In fiscal year 2013, the Ombudsman’s team handled 5,540 formal case-specific inquiries and reviewed 107 formal appeals. The team achieved its goal of continuous improvement by:

• working to resolve issues and solve problems in a timely manner,
• consistently analyzing issues, identifying emerging trends and working to correct systemic issues,
• updating policies and implementing new channels of communications, and
• making every effort to maximize the accessibility and effectiveness of the Health Benefits Program.

Some of the major projects managed during this fiscal year include:

• 2013-2014 Health Benefits Plans - the Ombudsman worked extensively with other DHRM employees to restructure the health plan options and benefits. The project included procuring services for administration of self-insured plan options, flexible spending accounts, a fully-insured Health Maintenance Organization (HMO), and a total health management program. Along with developing incentives to encourage health behaviors among the plan participants, the team worked on the development and implementation of:

o COVA HealthAware, a new Consumer Directed Health Plan,
o ALEX, an online health plan counseling tool, and
o MyActiveHealth, an integrated health and wellness management program.

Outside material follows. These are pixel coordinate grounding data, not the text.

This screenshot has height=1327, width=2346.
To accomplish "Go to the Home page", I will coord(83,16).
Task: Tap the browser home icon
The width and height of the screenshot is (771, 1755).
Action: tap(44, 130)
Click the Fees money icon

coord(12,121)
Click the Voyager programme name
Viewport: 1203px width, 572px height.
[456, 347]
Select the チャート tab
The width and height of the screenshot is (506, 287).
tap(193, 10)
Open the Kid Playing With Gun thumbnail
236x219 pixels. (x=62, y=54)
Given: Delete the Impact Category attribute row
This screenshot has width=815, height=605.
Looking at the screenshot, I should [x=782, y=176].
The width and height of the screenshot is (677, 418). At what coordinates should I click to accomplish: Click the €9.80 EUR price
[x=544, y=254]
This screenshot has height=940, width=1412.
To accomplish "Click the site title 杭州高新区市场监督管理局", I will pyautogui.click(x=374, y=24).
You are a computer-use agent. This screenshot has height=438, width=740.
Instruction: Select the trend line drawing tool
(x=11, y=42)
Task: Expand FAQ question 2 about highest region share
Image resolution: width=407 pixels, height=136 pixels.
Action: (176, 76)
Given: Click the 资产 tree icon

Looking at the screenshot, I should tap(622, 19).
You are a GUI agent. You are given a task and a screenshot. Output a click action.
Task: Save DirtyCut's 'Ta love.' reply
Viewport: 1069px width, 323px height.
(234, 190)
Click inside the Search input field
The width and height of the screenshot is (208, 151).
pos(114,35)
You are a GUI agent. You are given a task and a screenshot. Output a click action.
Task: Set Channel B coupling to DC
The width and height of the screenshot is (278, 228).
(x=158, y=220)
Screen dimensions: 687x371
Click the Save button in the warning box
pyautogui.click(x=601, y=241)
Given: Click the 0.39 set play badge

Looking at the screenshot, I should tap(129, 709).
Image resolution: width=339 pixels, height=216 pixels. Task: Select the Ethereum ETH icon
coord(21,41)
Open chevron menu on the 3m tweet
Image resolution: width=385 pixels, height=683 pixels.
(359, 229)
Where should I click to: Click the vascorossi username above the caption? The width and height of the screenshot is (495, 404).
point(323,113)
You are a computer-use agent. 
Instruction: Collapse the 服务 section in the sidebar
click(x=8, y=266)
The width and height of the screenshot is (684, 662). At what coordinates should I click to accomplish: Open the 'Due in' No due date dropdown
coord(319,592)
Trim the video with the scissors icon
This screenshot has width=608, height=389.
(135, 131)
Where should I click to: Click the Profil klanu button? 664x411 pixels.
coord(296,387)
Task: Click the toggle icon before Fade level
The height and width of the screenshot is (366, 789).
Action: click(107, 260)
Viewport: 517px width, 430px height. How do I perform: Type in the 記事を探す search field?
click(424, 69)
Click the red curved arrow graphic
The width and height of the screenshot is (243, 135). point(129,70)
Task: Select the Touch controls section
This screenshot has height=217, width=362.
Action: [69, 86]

• Affordable Care Act Provisions – The Ombudsman worked with other DHRM employees to review and implement required provisions of the Affordable Care Act (ACA) during this fiscal year and continues to work on provisions which will be implemented on or before July 2014. These include:

o Women’s Preventive Coverage - providing certain preventive care services at no cost to members,
o Flexible Medical Spending Account - capping the maximum contribution to the Commonwealth’s medical spending account at $2,500,
o Full-time Employee Definition - Guidelines for agencies to determine which employees qualify as full-time employees under the ACA 30 hour rule, and
o Summary of Benefits and Coverage –The Ombudsman and team worked with the plan vendors to develop twenty-four (24) summaries for the State and The Local Choice health plan to help members compare and understand their options.

• Disease Management Reporting and Coaching Pilot Program – the Ombudsman and team members worked with a specialized vendor and designated state agencies to implement and monitor this pilot program designed to alert participants of their risks for heart disease, stroke, and diabetes, providing comprehensive coaching as needed. Pilot program details and outcomes will be included in next year’s report.

• The Local Choice (TLC) Eligibility Migration – the Ombudsman and team worked with the TLC program manager and the OHB systems team to incorporate the eligibility and enrollment data for over 320 TLC groups, representing more than 31,000 school and municipal employees, into the Commonwealth’s Benefits Eligibility System (BES).

The Ombudsman’s team continued to provide services needed by state employees and retirees in accordance with the legislation that created the role in 2000.